#### Passage shown
* Aussie shares on track for four straight losing sessions
* Financials the biggest drag on the benchmark
* NZ trades flat as staples, healthcare diverge
By Aditya Soni
May 22 (Reuters) - Australian shares plunged to a near three-week low on Tuesday, as investors fled stocks across the board, with banks bruised by the latest admissions at a powerful Royal Commission inquiry into the scandal-hit sector.
The S&P/ASX 200 index dropped 0.9 percent or 51.6 points to 6,032.9 by 0247 GMT. The benchmark fell 0.1 percent on Monday.
James McGlew, executive director for corporate stockbroking at Perth-based Argonaut, said the market was being driven down by a broad-based sell-off.
“The banks are all weak...the Royal Commission is still weighing heavily on the market’s perceptions. It’s not only the perception of what has happened, but also the perception of what’s going to happen,” McGlew said.
The country’s “Big Four” lenders all admitted on Monday to misconduct in their submissions at a third round of public hearings that focuses on loans to small businesses.
Westpac Banking Corp admitted to signing a legally blind pensioner as guarantor without warning her of the risk losing her home, while Australia and New Zealand Banking Group (ANZ) said it was aware that 47 fraudulent business loans had been extended last year.
########
#### Source excerpt
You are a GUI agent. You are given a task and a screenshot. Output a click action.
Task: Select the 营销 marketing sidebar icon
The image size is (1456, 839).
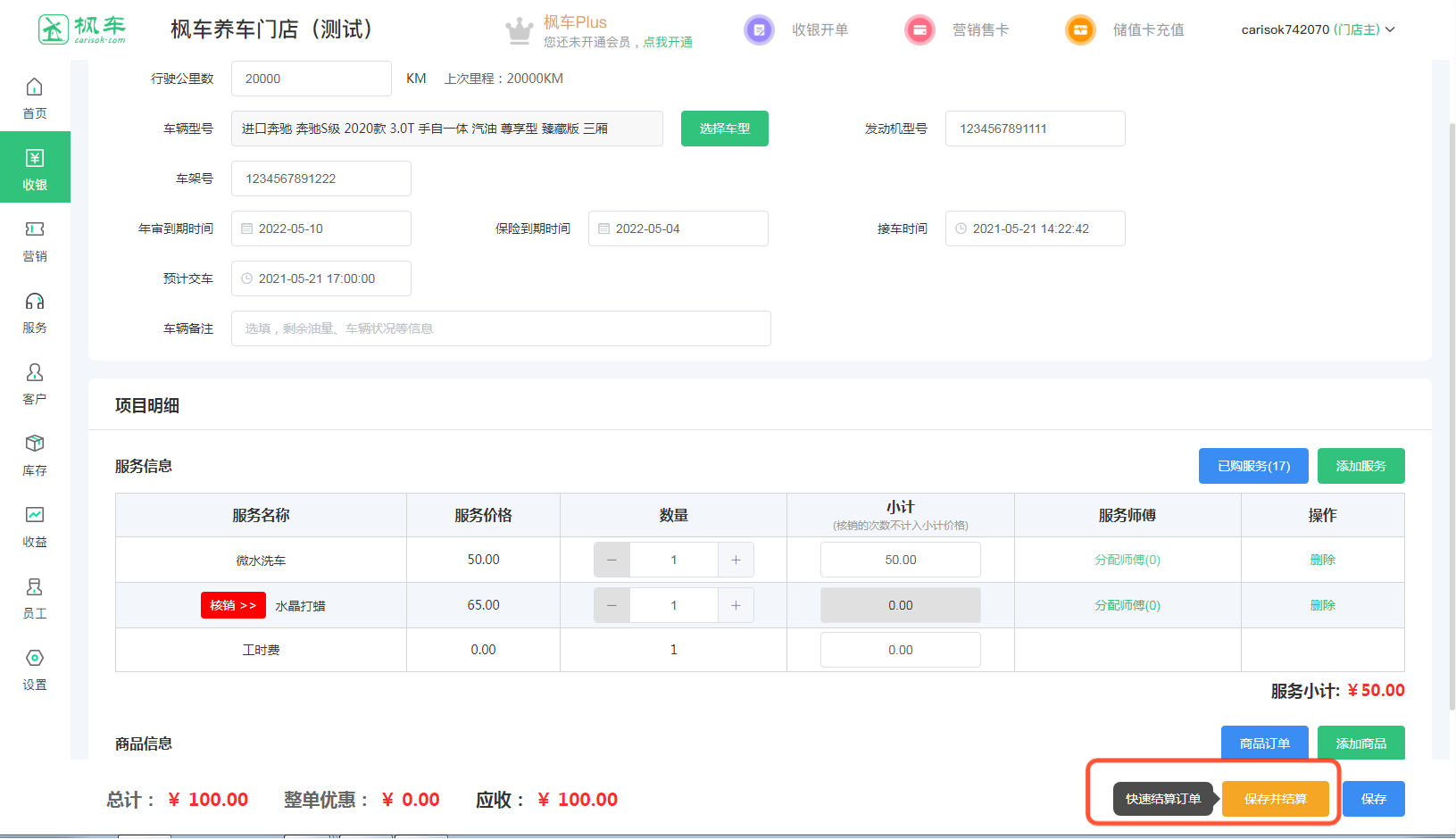(x=34, y=230)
########
## Exercise prompt:
Write the next part of the market report on Australian shares falling amid the banking inquiry, beginning right after its final sentence.

## Answer for this exercise:
The news of the transgressions led to a sell-off in the sector, with the financial index falling as much as 0.9 percent to its lowest since April 30.
Westpac fell as much as 0.7 percent, while ANZ dropped 1.6 percent.
Materials stocks, especially miners, were lower, weakened by an extended fall in iron ore prices. China’s Dalian iron ore futures fell more than 3 percent on Monday to their weakest in two weeks and were trading 2.1 percent lower by 0247 GMT.
BHP, the world’s biggest miner, slipped 1.1 percent while rival Rio Tinto Ltd slid 0.9 percent. Healthcare stocks were also hurt, led lower by CSL Ltd , Australia’s fifth-biggest company by market value. The biotherapeutics company declined 1.1 percent, having gained nearly 6 percent in the past two days after announcing a second profit upgrade in three months on Friday.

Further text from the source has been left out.